Perhaps stung by this week’s media coverage, the university has now finally set a date for a meeting next week. Until then, the family say that they do not wish to stir things up.
I drive up to Welbeck Abbey, the ancestral seat an hour north of Nottingham. The last Duke of Portland died in 1990 when the male line ran out but there is still a (distantly-related) Earl of Portland who works as an actor, best-known as David Archer in Radio 4’s The Archers.
The ducal estate has passed down to the 7th Duke’s grandson, former film critic William Parente, and his family.
Back in Nottingham, the university will now decide how to progress with its ‘reparatory justice’. This may include renaming the Trent and Portland Buildings, both here and at the university’s overseas outposts in Malaysia and China, which have buildings of the same names.
The university insists that no decisions have been taken, though the report warns that some students may suffer ‘harm, distress and offence’ from the ‘symbolic honouring of individuals/families with exploitative connections to the slavery business’.

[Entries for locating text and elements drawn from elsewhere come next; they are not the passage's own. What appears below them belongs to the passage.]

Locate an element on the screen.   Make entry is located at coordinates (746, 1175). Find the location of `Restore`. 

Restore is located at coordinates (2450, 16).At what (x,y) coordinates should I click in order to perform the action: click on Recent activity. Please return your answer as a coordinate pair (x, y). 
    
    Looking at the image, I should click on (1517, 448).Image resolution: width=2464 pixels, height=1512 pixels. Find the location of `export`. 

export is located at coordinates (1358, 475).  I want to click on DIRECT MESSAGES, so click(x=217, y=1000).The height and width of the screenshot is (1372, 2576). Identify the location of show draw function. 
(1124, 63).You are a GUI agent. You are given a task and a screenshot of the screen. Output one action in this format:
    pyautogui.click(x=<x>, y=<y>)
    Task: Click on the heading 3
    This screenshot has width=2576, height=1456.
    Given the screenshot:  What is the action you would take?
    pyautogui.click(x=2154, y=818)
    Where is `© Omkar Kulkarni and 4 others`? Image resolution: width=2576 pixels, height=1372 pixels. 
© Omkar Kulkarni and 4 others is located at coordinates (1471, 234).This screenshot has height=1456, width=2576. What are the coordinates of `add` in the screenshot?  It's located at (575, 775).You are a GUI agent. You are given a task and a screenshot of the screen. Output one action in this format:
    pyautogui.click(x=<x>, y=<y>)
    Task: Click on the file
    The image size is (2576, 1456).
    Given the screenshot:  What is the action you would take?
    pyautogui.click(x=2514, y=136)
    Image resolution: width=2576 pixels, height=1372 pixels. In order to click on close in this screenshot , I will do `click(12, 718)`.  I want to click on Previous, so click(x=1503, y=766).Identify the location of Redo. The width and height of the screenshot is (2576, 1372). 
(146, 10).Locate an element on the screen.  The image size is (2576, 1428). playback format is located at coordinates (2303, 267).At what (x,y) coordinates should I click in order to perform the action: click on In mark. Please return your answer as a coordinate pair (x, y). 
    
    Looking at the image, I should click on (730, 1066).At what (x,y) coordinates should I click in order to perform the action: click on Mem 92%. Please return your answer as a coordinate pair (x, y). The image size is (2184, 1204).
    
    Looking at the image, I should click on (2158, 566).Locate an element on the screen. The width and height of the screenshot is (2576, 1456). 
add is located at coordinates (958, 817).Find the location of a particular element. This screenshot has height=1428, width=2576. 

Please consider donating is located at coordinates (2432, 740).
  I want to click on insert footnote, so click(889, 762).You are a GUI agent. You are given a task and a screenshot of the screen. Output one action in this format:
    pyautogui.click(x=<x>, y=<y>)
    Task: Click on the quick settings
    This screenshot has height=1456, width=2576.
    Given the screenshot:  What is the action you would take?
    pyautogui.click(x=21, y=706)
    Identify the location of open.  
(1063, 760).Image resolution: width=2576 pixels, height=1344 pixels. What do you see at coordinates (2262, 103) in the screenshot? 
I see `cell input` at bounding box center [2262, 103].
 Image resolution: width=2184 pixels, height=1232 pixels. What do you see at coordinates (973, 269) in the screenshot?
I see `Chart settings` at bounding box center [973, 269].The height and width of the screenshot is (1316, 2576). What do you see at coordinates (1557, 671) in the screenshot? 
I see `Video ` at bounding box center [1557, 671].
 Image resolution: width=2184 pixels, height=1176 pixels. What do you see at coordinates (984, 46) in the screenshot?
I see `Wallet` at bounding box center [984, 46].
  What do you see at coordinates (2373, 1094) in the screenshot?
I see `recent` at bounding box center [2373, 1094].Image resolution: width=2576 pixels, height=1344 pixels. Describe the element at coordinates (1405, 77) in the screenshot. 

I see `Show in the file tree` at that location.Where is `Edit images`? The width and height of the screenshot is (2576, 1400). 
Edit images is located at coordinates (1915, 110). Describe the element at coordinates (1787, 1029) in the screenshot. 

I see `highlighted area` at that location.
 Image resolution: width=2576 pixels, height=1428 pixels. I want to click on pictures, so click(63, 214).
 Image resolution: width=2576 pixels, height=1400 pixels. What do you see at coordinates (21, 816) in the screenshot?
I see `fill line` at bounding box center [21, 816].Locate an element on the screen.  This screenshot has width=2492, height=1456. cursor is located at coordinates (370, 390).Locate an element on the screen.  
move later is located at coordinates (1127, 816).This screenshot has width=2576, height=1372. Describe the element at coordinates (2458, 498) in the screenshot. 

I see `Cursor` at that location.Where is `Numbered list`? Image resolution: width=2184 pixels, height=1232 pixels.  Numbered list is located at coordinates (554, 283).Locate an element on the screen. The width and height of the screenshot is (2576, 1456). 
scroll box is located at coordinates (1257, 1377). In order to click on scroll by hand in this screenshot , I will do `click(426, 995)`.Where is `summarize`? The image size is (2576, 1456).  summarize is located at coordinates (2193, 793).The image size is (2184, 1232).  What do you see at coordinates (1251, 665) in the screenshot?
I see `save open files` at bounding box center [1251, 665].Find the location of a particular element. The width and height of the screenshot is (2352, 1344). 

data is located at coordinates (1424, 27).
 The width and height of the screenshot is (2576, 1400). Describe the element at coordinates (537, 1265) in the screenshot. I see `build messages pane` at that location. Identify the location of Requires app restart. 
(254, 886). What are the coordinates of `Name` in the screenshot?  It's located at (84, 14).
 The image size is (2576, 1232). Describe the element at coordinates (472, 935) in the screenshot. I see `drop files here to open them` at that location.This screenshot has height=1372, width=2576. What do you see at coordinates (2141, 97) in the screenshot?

It adds: ‘The naming of immovable structures after patrons has also served to immortalise their characterisation as respectable philanthropists. The enslavement of African people, which played an important role in the enrichment of (university) sponsors, are just as important to acknowledge as their philanthropic efforts.’
A source close to the Portland clan says that they would have no problem with a change of name, though some of Jesse Boot’s descendants say it would be very sad to see him ‘cancelled’.
So what do the students think? The funny thing is that I cannot find a single one in favour of a change. ‘I don’t see what the fuss is about, if he had nothing to do with slavery,’ says chemistry student Kitty Sheppard, 18, walking past Jesse Boot’s bust. ‘Leave things as they are,’ says Freya Haynes, 19. ‘Of course they should do the research into slavery,’ says Freddie Sullivan, 21, ‘but I don’t think you should stop celebrating people who did great things for this place and weren’t even born at the time.’
There is one thing missing from the report, however. I see no mention of ‘links’ to modern slavery.
Perhaps the university might want to explore the use of forced labour in, er, China? After all, it has a campus there. Then again, perhaps not.